◆ PROBLEM REQUIREMENTS
Copy the data below in full, exactly as it appears.

------------

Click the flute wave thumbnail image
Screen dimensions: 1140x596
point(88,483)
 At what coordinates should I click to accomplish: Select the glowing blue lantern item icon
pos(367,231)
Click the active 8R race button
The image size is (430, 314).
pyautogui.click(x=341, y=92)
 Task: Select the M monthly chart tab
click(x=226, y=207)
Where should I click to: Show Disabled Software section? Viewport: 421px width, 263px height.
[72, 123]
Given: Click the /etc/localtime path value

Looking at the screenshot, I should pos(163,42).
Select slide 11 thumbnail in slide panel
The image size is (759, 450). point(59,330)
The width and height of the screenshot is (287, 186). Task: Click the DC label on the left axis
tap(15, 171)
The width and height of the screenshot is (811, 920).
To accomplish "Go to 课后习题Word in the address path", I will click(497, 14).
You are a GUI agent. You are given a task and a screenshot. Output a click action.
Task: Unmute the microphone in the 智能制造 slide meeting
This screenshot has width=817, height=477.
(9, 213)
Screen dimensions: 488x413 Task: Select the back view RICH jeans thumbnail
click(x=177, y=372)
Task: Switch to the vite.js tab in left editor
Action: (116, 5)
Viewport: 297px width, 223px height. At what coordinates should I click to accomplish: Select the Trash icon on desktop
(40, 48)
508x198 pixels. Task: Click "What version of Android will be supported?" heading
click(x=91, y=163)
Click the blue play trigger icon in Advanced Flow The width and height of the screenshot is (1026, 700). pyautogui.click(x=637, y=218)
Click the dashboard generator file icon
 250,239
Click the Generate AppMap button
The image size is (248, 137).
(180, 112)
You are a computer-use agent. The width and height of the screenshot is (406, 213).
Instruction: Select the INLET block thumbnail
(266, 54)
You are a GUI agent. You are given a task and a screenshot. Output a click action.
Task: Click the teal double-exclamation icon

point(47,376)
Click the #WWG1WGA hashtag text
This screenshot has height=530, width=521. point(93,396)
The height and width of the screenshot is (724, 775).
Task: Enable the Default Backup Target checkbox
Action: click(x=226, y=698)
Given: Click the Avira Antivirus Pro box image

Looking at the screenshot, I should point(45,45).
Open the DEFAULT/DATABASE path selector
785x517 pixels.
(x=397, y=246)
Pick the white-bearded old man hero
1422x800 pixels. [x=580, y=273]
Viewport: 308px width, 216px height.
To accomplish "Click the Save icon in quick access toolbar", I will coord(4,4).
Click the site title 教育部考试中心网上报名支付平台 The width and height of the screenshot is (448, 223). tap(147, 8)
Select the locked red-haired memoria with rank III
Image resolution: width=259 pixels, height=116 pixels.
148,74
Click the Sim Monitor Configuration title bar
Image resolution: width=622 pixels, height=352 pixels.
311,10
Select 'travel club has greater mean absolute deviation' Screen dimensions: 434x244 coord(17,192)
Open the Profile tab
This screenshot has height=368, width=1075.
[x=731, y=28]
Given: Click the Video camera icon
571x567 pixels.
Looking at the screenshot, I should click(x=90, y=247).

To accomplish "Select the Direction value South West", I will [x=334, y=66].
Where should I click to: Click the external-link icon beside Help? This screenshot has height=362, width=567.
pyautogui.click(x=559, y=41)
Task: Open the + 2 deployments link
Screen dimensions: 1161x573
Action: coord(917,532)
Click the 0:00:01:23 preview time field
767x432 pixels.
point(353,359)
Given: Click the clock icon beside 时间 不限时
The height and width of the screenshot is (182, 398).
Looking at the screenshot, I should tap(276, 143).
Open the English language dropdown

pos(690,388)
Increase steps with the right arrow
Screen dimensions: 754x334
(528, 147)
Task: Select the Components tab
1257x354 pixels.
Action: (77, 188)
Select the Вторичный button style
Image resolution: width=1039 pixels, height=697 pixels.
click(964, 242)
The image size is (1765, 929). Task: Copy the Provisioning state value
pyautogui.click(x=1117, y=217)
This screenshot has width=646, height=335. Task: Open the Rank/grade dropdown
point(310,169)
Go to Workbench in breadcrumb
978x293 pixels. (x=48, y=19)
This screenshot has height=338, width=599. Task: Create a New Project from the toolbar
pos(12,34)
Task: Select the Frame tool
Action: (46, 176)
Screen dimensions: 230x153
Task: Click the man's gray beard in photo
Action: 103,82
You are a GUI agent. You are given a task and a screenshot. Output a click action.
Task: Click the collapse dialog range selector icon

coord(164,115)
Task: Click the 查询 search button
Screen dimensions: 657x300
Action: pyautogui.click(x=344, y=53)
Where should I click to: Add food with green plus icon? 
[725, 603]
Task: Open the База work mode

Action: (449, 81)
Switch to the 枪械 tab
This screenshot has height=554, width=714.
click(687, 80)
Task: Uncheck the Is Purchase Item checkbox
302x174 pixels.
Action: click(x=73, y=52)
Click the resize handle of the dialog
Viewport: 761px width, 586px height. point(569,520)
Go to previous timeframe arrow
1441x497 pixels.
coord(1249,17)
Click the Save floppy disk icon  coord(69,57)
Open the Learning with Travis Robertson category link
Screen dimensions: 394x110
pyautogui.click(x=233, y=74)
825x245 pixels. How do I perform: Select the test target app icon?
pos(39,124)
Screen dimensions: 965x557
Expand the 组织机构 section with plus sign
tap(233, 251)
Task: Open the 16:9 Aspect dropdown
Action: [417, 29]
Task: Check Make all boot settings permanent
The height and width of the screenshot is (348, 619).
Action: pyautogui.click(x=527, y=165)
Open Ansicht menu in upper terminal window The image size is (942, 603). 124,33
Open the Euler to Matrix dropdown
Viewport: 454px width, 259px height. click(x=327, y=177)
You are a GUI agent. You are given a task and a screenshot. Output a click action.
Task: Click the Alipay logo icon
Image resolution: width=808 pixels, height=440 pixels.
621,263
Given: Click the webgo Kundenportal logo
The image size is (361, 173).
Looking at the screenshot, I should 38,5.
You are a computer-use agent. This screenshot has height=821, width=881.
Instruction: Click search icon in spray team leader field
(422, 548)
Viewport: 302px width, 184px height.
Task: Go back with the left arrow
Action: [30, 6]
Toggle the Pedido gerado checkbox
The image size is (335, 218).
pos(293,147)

------------

◆ RESPONSE
Click the flute wave thumbnail image
Screen dimensions: 1140x596
point(88,483)
 At what coordinates should I click to accomplish: Select the glowing blue lantern item icon
pos(367,231)
Click the active 8R race button
The image size is (430, 314).
pyautogui.click(x=341, y=92)
 Task: Select the M monthly chart tab
click(x=226, y=207)
Where should I click to: Show Disabled Software section? Viewport: 421px width, 263px height.
[72, 123]
Given: Click the /etc/localtime path value

Looking at the screenshot, I should pos(163,42).
Select slide 11 thumbnail in slide panel
The image size is (759, 450). point(59,330)
The width and height of the screenshot is (287, 186). Task: Click the DC label on the left axis
tap(15, 171)
The width and height of the screenshot is (811, 920).
To accomplish "Go to 课后习题Word in the address path", I will click(497, 14).
You are a GUI agent. You are given a task and a screenshot. Output a click action.
Task: Unmute the microphone in the 智能制造 slide meeting
This screenshot has width=817, height=477.
(9, 213)
Screen dimensions: 488x413 Task: Select the back view RICH jeans thumbnail
click(x=177, y=372)
Task: Switch to the vite.js tab in left editor
Action: (116, 5)
Viewport: 297px width, 223px height. At what coordinates should I click to accomplish: Select the Trash icon on desktop
(40, 48)
508x198 pixels. Task: Click "What version of Android will be supported?" heading
click(x=91, y=163)
Click the blue play trigger icon in Advanced Flow The width and height of the screenshot is (1026, 700). pyautogui.click(x=637, y=218)
Click the dashboard generator file icon
 250,239
Click the Generate AppMap button
The image size is (248, 137).
(180, 112)
You are a computer-use agent. The width and height of the screenshot is (406, 213).
Instruction: Select the INLET block thumbnail
(266, 54)
You are a GUI agent. You are given a task and a screenshot. Output a click action.
Task: Click the teal double-exclamation icon

point(47,376)
Click the #WWG1WGA hashtag text
This screenshot has height=530, width=521. point(93,396)
The height and width of the screenshot is (724, 775).
Task: Enable the Default Backup Target checkbox
Action: click(x=226, y=698)
Given: Click the Avira Antivirus Pro box image

Looking at the screenshot, I should point(45,45).
Open the DEFAULT/DATABASE path selector
785x517 pixels.
(x=397, y=246)
Pick the white-bearded old man hero
1422x800 pixels. [x=580, y=273]
Viewport: 308px width, 216px height.
To accomplish "Click the Save icon in quick access toolbar", I will coord(4,4).
Click the site title 教育部考试中心网上报名支付平台 The width and height of the screenshot is (448, 223). tap(147, 8)
Select the locked red-haired memoria with rank III
Image resolution: width=259 pixels, height=116 pixels.
148,74
Click the Sim Monitor Configuration title bar
Image resolution: width=622 pixels, height=352 pixels.
311,10
Select 'travel club has greater mean absolute deviation' Screen dimensions: 434x244 coord(17,192)
Open the Profile tab
This screenshot has height=368, width=1075.
[x=731, y=28]
Given: Click the Video camera icon
571x567 pixels.
Looking at the screenshot, I should click(x=90, y=247).

To accomplish "Select the Direction value South West", I will [x=334, y=66].
Where should I click to: Click the external-link icon beside Help? This screenshot has height=362, width=567.
pyautogui.click(x=559, y=41)
Task: Open the + 2 deployments link
Screen dimensions: 1161x573
Action: coord(917,532)
Click the 0:00:01:23 preview time field
767x432 pixels.
point(353,359)
Given: Click the clock icon beside 时间 不限时
The height and width of the screenshot is (182, 398).
Looking at the screenshot, I should tap(276, 143).
Open the English language dropdown

pos(690,388)
Increase steps with the right arrow
Screen dimensions: 754x334
(528, 147)
Task: Select the Components tab
1257x354 pixels.
Action: (77, 188)
Select the Вторичный button style
Image resolution: width=1039 pixels, height=697 pixels.
click(964, 242)
The image size is (1765, 929). Task: Copy the Provisioning state value
pyautogui.click(x=1117, y=217)
This screenshot has width=646, height=335. Task: Open the Rank/grade dropdown
point(310,169)
Go to Workbench in breadcrumb
978x293 pixels. (x=48, y=19)
This screenshot has height=338, width=599. Task: Create a New Project from the toolbar
pos(12,34)
Task: Select the Frame tool
Action: (46, 176)
Screen dimensions: 230x153
Task: Click the man's gray beard in photo
Action: 103,82
You are a GUI agent. You are given a task and a screenshot. Output a click action.
Task: Click the collapse dialog range selector icon

coord(164,115)
Task: Click the 查询 search button
Screen dimensions: 657x300
Action: pyautogui.click(x=344, y=53)
Where should I click to: Add food with green plus icon? 
[725, 603]
Task: Open the База work mode

Action: (449, 81)
Switch to the 枪械 tab
This screenshot has height=554, width=714.
click(687, 80)
Task: Uncheck the Is Purchase Item checkbox
302x174 pixels.
Action: click(x=73, y=52)
Click the resize handle of the dialog
Viewport: 761px width, 586px height. point(569,520)
Go to previous timeframe arrow
1441x497 pixels.
coord(1249,17)
Click the Save floppy disk icon  coord(69,57)
Open the Learning with Travis Robertson category link
Screen dimensions: 394x110
pyautogui.click(x=233, y=74)
825x245 pixels. How do I perform: Select the test target app icon?
pos(39,124)
Screen dimensions: 965x557
Expand the 组织机构 section with plus sign
tap(233, 251)
Task: Open the 16:9 Aspect dropdown
Action: [417, 29]
Task: Check Make all boot settings permanent
The height and width of the screenshot is (348, 619).
Action: pyautogui.click(x=527, y=165)
Open Ansicht menu in upper terminal window The image size is (942, 603). 124,33
Open the Euler to Matrix dropdown
Viewport: 454px width, 259px height. click(x=327, y=177)
You are a GUI agent. You are given a task and a screenshot. Output a click action.
Task: Click the Alipay logo icon
Image resolution: width=808 pixels, height=440 pixels.
621,263
Given: Click the webgo Kundenportal logo
The image size is (361, 173).
Looking at the screenshot, I should 38,5.
You are a computer-use agent. This screenshot has height=821, width=881.
Instruction: Click search icon in spray team leader field
(422, 548)
Viewport: 302px width, 184px height.
Task: Go back with the left arrow
Action: [30, 6]
Toggle the Pedido gerado checkbox
The image size is (335, 218).
pos(293,147)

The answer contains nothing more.